(Stored items)
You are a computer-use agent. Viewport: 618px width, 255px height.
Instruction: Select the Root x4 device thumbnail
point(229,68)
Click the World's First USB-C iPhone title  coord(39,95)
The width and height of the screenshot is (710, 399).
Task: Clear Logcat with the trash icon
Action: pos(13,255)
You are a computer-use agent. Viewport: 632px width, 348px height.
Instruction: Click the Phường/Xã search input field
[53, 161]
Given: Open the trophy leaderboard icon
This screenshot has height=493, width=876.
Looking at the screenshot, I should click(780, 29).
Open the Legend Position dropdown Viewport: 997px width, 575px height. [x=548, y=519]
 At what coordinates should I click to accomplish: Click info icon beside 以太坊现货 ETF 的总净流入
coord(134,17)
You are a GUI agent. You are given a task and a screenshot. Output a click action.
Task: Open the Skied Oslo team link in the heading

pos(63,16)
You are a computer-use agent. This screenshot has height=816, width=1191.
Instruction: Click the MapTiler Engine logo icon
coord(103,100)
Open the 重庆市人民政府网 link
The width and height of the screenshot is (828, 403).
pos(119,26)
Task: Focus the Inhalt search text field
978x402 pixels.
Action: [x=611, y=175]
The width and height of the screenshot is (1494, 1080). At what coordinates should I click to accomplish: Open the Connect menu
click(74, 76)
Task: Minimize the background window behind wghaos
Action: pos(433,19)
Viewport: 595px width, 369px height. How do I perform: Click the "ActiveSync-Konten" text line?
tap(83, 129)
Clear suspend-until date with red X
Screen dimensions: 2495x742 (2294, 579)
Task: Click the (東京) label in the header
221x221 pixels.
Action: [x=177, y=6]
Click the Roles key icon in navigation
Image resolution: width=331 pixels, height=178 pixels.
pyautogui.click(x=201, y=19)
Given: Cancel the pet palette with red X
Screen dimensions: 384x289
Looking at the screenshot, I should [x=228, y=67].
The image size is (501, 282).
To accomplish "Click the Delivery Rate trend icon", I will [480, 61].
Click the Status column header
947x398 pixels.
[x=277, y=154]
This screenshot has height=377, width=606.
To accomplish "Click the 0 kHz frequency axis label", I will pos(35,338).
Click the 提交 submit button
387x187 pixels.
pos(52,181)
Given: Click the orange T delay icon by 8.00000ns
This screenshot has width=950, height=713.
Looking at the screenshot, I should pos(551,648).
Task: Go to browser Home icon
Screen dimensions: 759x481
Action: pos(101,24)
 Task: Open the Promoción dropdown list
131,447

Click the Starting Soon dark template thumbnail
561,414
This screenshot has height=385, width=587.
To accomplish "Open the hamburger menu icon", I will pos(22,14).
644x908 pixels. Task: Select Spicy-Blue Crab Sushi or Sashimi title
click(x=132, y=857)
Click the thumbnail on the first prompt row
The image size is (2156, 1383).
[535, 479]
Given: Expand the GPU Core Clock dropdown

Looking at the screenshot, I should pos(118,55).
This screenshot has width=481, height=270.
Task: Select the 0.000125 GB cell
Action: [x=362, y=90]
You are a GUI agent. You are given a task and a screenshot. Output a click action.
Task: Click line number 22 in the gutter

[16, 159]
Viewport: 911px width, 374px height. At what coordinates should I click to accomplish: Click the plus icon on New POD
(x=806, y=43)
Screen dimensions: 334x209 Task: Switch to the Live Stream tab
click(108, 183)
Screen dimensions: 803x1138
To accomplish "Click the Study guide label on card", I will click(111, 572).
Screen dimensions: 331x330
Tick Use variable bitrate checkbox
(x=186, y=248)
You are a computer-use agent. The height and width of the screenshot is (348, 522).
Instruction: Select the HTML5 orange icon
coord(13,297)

__Job__: Rewrite the material starting with its first line and going on through the line with "Action: [x=611, y=175]". Change "computer-use agent" to "desktop assistant" wherever it appears and keep everything else the same.

__Expected output__:
You are a desktop assistant. Viewport: 618px width, 255px height.
Instruction: Select the Root x4 device thumbnail
point(229,68)
Click the World's First USB-C iPhone title  coord(39,95)
The width and height of the screenshot is (710, 399).
Task: Clear Logcat with the trash icon
Action: pos(13,255)
You are a desktop assistant. Viewport: 632px width, 348px height.
Instruction: Click the Phường/Xã search input field
[53, 161]
Given: Open the trophy leaderboard icon
This screenshot has height=493, width=876.
Looking at the screenshot, I should click(780, 29).
Open the Legend Position dropdown Viewport: 997px width, 575px height. [x=548, y=519]
 At what coordinates should I click to accomplish: Click info icon beside 以太坊现货 ETF 的总净流入
coord(134,17)
You are a GUI agent. You are given a task and a screenshot. Output a click action.
Task: Open the Skied Oslo team link in the heading

pos(63,16)
You are a desktop assistant. This screenshot has height=816, width=1191.
Instruction: Click the MapTiler Engine logo icon
coord(103,100)
Open the 重庆市人民政府网 link
The width and height of the screenshot is (828, 403).
pos(119,26)
Task: Focus the Inhalt search text field
978x402 pixels.
Action: [x=611, y=175]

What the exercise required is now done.